16 November 2014, 22:33 | #21 | |
Registered User
Join Date: May 2011
Location: Cambridge
Posts: 682
|
Quote:
However, chipmem only, I did test ASM-One_V1.48 which is one that you did too. 'gzip -9' compresses it to 47.6% of its original size (288464 -> 137221). I unpack this at a rate of 27657 bytes/s ingest, or 57666 bytes/s output. My original test was the first 204480 bytes of New Zealand Story in ADF form. It packs better (204480 -> 68741; 33.6% of original size). I unpack this at a rate of 23868 bytes/s ingest, or 71000 bytes/s output. Decompression overhead compared with the simple byte-copy loop is 2.57x - 3.17x (c.w. your overhead of 1.38x, or LZX at 7.58x). So I don't look so bad after all. Beats everyone but you by a good margin, and 'gzip -9' compresses very well. I don't think Inflate is going to touch the speed of your unpack routine however! Last edited by Keir; 16 November 2014 at 23:59. |
|
16 November 2014, 23:24 | #22 |
Moderator
Join Date: Nov 2004
Location: Eksjö / Sweden
Posts: 5,671
|
Well, it's simply how much longer it takes to decompress, compared to a byte-copy loop. The reference to a byte-copy loop is my own, but it's a real one. This is what optimization of decompressors will approach. At least until someone writes a word or longword compressor.

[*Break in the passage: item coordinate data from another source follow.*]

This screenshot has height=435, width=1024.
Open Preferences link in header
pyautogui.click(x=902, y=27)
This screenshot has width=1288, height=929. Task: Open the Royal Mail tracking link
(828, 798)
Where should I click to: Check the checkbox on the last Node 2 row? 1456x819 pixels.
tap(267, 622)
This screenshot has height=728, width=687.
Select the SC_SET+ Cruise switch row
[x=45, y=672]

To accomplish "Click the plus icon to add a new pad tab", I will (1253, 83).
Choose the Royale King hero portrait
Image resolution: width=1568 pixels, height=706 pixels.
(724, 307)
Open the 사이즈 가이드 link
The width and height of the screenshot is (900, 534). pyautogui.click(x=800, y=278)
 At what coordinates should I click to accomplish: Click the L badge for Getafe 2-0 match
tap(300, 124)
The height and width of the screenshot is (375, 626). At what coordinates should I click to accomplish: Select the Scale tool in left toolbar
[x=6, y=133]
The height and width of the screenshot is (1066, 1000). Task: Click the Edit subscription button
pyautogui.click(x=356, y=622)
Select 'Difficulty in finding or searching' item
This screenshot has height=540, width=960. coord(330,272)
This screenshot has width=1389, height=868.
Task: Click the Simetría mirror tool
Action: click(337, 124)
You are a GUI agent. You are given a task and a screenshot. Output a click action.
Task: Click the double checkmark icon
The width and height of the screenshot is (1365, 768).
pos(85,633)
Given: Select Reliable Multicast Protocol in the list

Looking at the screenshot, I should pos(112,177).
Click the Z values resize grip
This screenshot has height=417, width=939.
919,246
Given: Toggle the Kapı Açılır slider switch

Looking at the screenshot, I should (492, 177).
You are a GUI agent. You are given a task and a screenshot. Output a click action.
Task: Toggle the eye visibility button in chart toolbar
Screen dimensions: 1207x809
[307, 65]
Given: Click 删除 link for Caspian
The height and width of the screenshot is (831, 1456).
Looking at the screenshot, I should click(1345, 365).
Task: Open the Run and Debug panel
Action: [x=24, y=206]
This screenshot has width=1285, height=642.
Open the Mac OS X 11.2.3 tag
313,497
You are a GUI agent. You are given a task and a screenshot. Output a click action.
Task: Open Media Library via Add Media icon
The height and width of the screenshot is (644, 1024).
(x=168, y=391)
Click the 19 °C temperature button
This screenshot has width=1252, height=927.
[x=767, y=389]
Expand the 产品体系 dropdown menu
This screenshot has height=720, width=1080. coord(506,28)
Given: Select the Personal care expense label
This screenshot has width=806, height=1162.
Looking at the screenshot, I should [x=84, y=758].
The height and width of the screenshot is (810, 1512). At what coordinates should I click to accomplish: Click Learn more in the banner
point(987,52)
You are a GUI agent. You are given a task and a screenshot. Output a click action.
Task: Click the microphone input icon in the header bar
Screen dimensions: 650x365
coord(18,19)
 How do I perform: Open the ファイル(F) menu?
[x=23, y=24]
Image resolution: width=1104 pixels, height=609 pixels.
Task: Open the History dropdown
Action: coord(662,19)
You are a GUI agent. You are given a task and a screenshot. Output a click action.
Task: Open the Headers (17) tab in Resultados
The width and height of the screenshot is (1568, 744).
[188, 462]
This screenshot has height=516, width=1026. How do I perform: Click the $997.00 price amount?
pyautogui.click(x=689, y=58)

38% overhead simply means it takes 1.38x the time to decompress - compared to a byte-copy loop of the original file. 658% means it takes 7.58x the time. Had a look now, and at first glance, I'm not sure how to provide the correct parameters, f.ex. it doesn't mention source and destination address, and I'm not sure what to provide as nodes[] etc. Is there a source that decompresses an example .gz file from RAM to RAM? |
16 November 2014, 23:49 | #23 |
Registered User
Join Date: Apr 2005
Location: digital hell, Germany, after 1984, but worse
Posts: 3,385
|
@kaffer
Thanks a lot for contibuting your inflate routine here. It's very interesting for me, because I had to fight a lot with the zlib inflate code some time ago which I extracted from zlib.library 3.2 and then tried to optimize as good as possible for my icon.library. I never really understood how the huffman decoding works, but I could at least reduce the size of the zlib decoder by nearly 80 %. Compared to the ported and optimized inflate function from the zlib.library your code is even a lot shorter and consumes much less memory than my current inflate function. So, I replaced my routine with your code and checked it out by loading several PNG and OS4 iconsets. The good news: Your inflate code could successfully decode all the tested iconsets. And the clear structure and your comments may finally help me to understand the huffman decoding. The bad news: It is significantly slower than my current zlib decoder, and I really hoped and expected the opposite. (It needs 6.5 times as long, although the real bottleneck in my code is the color reduction). Using only the stack can also be a problem without MinStack or StackAttack, since StackCheck reported more than 5200 bytes used by the WB calling my icon.library. In order to use your code for a zlib stream, the zlib header has to be processed before calling your inflate function: Old inflate code removed. There is newer code at the end of my icon.library assembler source. Last edited by PeterK; 26 June 2020 at 13:10. |
16 November 2014, 23:55 | #24 | ||
Registered User
Join Date: May 2011
Location: Cambridge
Posts: 682
|
Quote:
Quote:
Code:
lea (output_buf),a4 lea (input_stream),a5 bsr inflate |
||
17 November 2014, 00:01 | #25 | |
Moderator
Join Date: Nov 2004
Location: Eksjö / Sweden
Posts: 5,671
|
Quote:
No, I don't have a c compiler for Amiga, so a degzip.exe for 68000 would be helpful (well, required! ) for me to decompress any files then. |
|
17 November 2014, 00:07 | #26 | ||||
Registered User
Join Date: May 2011
Location: Cambridge
Posts: 682
|
Quote:
Quote:
Quote:
Quote:
|
||||
17 November 2014, 00:35 | #27 | |
Registered User
Join Date: May 2011
Location: Cambridge
Posts: 682
|
Quote:
|
|
17 November 2014, 01:16 | #28 |
Registered User
Join Date: Apr 2005
Location: digital hell, Germany, after 1984, but worse
Posts: 3,385
|
I tested your code under WinUAE with 68020 CPU, since I don't have a working real Amiga anymore.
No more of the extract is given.